Wednesday, February 16, 2011

is it a bad sign when your therapist won't return your calls?

Okay, so I have proved as inconsistent at blogging as everything else in my life. On the plus side, you don't have to read about how I've failed miserably in the New Year's resolutions department, because that is so last month.

The idea of blogging as therapy, of course, was to do away with the expense of an actual therapist. Except I started seeing an actual therapist as well. Don't worry, there's crazy enough for all of you! Last week, I left a message for my therapist about my insurance coverage and asked her to call so we could set up another appointment. No calls. No texts. No e-mails. I don't want to get what-about-bob clingy, but um, when should I start worrying about the fact that even people I pay to talk to me are avoiding me?

I just finished reading The Good Sister by Drusilla Campbell and am now reading Reconceiving Women: Separating Motherhood from Female Identity by Mardy Ireland, Ph.D. The first is a novel about a woman who suffers postpartum psychosis and tries to kill her children. The second is a study of women who choose not to be mothers and how they must form their identities on different bases. Take what conclusions you will about these two reading choices, but I find the latter book very illuminating. Society implies that a woman's identity is intertwined with her mother role; in rescinding that role, women find that they have to reestablish who they are and how they fit into this world.
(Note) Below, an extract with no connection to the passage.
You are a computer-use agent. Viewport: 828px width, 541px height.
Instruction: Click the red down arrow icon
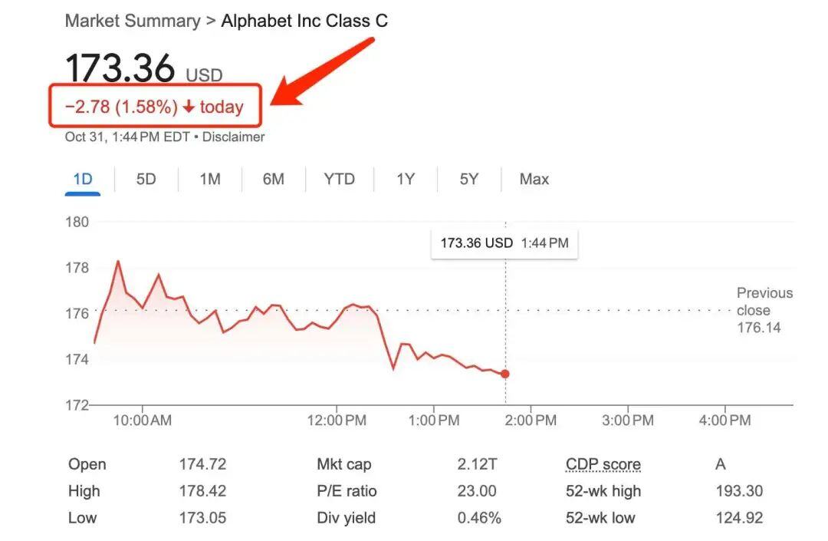point(189,107)
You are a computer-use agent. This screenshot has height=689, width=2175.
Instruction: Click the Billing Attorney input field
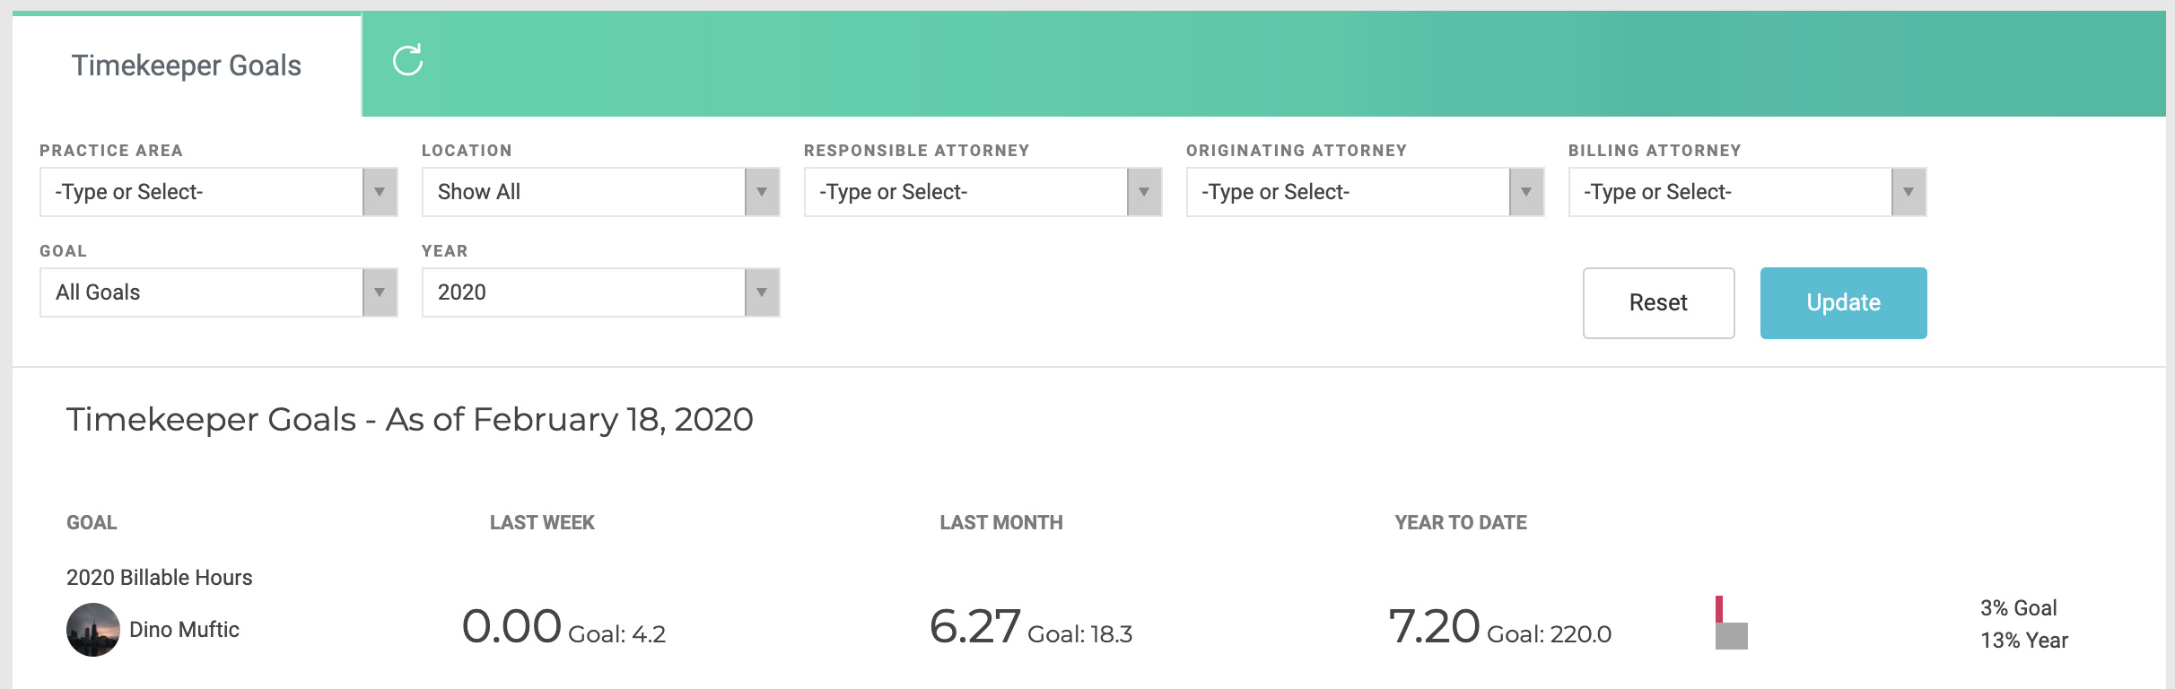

This whole motherhood identity conflict is one more example of continuing gender inequalities. A man is not viewed as "less than a person" if he does not father children. Other parents may tsk and sigh, of course, because he will not know the joys of parenthood as they do, but he is not looked on as less valuable for not procreating. Women who do not become mothers, however, are perceived to be cold workaholics, or lonely cat ladies, or somehow deficient. The book has a term for people like me who are reluctant to become mothers (chronically ambivalent) and biologically speaking, if we don't make a decision by a certain age, the decision is made for us. One's satisfaction either way, however, tends to revolve around "mirroring" relationships. Since most people will eventually have children, it is not hard for parents to find other families who reflect their own decisions and lifestyles. Those who do not decide to become parents, however, may have more difficulty finding people who mirror their lifestyle, another alienating factor for those who buck societal trends.

The analytical style of the book is essential when dealing with such an emotionally wrought subject. Case studies provide stories of other women who have gone through or are going through the same social alienation. And I must admit it's easier to think of my friends with children as searching for "mirroring" friends as opposed to an outright rejection of me because I don't have a child for their children to play with.

This might also explain the therapist radio silence. I'm not sure if she has kids or not, but it may explain her reticence to call. Which is ridiculous, I know, but a preferable alternative to "I hope that crazy patient just forgets about me and never calls back."

(My dog Dino fulfills all my maternal desires. He would also always return my calls if he knew how to use a phone.)